[Dataset excerpts]
+++
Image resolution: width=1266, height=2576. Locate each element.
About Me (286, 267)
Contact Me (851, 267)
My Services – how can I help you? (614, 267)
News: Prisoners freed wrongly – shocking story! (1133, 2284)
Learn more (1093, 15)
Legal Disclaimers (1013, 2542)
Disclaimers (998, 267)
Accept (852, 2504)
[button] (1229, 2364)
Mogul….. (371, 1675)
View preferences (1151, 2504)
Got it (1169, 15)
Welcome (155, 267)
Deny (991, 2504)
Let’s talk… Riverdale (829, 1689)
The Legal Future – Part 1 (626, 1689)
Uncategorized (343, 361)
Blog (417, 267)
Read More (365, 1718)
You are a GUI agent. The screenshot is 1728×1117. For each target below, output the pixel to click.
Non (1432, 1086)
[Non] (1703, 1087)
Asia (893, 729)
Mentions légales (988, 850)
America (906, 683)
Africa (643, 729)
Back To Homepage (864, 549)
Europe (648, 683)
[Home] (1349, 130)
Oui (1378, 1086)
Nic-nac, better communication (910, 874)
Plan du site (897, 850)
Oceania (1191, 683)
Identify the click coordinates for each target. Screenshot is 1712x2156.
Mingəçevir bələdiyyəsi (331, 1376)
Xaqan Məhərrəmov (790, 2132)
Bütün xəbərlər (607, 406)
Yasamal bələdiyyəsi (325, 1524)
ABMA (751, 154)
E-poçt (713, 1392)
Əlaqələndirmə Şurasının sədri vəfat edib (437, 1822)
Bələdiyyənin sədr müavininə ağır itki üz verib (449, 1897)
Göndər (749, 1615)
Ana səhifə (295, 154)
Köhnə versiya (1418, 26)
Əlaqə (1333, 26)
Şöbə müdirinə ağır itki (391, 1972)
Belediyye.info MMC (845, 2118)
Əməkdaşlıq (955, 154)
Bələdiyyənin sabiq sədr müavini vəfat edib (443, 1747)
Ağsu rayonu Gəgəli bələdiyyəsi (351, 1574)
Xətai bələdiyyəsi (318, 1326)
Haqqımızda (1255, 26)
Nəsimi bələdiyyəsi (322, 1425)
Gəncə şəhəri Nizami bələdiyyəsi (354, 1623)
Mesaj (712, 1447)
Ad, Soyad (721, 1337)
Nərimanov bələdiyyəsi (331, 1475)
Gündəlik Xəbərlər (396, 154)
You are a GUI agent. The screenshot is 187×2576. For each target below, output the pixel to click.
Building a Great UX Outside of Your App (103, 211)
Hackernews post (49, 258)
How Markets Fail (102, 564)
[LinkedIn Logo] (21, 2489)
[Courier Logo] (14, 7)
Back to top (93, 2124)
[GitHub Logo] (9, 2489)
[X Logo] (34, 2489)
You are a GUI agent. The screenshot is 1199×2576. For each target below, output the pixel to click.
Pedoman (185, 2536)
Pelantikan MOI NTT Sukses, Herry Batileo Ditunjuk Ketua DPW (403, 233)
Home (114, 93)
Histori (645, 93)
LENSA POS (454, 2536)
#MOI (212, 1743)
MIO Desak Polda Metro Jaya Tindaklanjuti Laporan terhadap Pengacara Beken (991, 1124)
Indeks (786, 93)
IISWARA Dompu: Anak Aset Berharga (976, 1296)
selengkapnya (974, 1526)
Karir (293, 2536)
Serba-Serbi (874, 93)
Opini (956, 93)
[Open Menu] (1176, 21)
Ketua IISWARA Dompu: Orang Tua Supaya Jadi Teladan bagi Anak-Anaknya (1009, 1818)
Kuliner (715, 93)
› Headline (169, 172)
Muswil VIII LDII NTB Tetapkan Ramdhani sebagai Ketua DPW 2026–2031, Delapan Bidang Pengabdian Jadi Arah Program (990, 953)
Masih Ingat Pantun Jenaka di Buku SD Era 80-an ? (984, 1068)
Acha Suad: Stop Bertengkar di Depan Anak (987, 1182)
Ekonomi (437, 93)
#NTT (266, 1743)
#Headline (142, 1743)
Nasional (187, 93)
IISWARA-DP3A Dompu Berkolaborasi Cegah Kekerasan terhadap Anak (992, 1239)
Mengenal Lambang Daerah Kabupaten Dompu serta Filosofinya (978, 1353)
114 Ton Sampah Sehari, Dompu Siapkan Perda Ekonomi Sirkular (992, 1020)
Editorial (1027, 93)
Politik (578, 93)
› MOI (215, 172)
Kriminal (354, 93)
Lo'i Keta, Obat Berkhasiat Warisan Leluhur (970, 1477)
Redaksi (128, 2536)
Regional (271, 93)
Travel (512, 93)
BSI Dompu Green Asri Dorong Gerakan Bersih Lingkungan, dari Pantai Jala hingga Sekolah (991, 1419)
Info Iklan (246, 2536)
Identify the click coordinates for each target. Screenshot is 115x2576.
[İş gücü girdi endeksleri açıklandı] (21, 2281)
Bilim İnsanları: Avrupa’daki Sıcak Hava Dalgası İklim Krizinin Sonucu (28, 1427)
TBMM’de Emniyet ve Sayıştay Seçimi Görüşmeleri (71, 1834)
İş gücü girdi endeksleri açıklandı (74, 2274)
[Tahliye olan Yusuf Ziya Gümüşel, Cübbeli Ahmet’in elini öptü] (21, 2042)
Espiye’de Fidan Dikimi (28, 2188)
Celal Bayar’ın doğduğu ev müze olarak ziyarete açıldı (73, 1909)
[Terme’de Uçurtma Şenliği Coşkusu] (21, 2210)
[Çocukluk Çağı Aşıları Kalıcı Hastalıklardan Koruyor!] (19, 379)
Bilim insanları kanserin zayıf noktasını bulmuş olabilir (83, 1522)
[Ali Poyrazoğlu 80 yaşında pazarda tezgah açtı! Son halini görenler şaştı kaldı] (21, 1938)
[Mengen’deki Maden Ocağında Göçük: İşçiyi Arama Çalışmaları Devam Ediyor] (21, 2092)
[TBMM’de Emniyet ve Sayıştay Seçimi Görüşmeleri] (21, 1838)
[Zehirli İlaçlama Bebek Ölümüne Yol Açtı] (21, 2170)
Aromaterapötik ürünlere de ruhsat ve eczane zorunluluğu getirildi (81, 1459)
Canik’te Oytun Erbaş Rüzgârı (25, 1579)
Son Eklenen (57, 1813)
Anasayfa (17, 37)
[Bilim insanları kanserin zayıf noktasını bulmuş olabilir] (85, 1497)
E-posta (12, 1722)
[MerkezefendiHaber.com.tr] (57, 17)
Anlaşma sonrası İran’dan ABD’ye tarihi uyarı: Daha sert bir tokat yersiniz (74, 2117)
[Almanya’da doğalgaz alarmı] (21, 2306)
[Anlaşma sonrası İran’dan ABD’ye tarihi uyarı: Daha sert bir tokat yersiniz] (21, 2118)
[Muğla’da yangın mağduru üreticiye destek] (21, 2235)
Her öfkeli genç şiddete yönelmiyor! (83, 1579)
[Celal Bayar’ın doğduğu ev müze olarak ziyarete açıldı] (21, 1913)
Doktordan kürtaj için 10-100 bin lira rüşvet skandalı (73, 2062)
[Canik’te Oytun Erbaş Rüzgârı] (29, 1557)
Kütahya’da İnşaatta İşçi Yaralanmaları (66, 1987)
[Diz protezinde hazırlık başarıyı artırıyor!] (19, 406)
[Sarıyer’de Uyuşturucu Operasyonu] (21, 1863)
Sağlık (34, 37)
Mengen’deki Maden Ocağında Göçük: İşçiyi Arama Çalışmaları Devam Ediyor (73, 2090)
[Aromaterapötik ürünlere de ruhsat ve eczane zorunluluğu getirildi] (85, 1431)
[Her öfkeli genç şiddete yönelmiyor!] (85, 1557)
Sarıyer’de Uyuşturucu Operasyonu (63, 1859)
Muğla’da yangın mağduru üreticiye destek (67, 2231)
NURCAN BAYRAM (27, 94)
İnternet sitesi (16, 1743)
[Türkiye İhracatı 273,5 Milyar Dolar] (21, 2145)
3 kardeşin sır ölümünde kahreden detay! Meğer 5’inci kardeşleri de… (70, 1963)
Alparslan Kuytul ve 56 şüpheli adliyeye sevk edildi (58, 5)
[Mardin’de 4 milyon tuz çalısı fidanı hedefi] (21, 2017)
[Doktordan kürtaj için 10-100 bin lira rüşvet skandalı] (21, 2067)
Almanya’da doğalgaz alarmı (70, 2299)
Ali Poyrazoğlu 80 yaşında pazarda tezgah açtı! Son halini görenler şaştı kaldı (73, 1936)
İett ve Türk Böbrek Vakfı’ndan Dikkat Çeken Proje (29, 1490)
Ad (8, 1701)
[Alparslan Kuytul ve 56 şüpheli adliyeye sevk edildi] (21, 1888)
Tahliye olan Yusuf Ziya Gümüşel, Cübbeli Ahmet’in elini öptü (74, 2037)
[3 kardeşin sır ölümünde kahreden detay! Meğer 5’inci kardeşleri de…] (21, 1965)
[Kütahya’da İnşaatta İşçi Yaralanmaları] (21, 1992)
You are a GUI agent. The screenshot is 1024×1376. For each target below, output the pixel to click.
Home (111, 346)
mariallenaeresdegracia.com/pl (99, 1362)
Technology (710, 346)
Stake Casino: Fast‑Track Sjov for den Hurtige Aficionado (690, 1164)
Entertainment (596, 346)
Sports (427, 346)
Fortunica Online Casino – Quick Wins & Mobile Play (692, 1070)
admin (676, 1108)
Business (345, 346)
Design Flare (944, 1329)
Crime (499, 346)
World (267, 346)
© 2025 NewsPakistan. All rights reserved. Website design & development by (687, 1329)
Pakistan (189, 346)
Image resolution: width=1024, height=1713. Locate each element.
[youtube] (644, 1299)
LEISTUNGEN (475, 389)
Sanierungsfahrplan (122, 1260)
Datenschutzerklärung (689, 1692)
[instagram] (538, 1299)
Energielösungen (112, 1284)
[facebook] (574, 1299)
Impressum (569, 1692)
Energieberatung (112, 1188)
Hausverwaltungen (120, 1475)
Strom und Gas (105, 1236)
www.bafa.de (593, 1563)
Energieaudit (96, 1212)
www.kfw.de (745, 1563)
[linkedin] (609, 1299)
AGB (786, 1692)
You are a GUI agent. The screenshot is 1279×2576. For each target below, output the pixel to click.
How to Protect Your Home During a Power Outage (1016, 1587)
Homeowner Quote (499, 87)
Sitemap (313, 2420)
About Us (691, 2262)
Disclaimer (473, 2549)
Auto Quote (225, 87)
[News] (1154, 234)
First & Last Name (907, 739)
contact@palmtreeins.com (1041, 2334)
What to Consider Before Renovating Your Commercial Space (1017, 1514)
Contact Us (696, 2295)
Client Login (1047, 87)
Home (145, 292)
+++
| What the exercise asks |
Please copy the lines in the records above between the one holding "[Bilim insanları kanserin" and the one holding "[Canik’te Oytun Erbaş Rüzgârı] (29, 1557)", inclusive, exactly and with no other line.

| Result of the task |
[Bilim insanları kanserin zayıf noktasını bulmuş olabilir] (85, 1497)
E-posta (12, 1722)
[MerkezefendiHaber.com.tr] (57, 17)
Anlaşma sonrası İran’dan ABD’ye tarihi uyarı: Daha sert bir tokat yersiniz (74, 2117)
[Almanya’da doğalgaz alarmı] (21, 2306)
[Anlaşma sonrası İran’dan ABD’ye tarihi uyarı: Daha sert bir tokat yersiniz] (21, 2118)
[Muğla’da yangın mağduru üreticiye destek] (21, 2235)
Her öfkeli genç şiddete yönelmiyor! (83, 1579)
[Celal Bayar’ın doğduğu ev müze olarak ziyarete açıldı] (21, 1913)
Doktordan kürtaj için 10-100 bin lira rüşvet skandalı (73, 2062)
[Canik’te Oytun Erbaş Rüzgârı] (29, 1557)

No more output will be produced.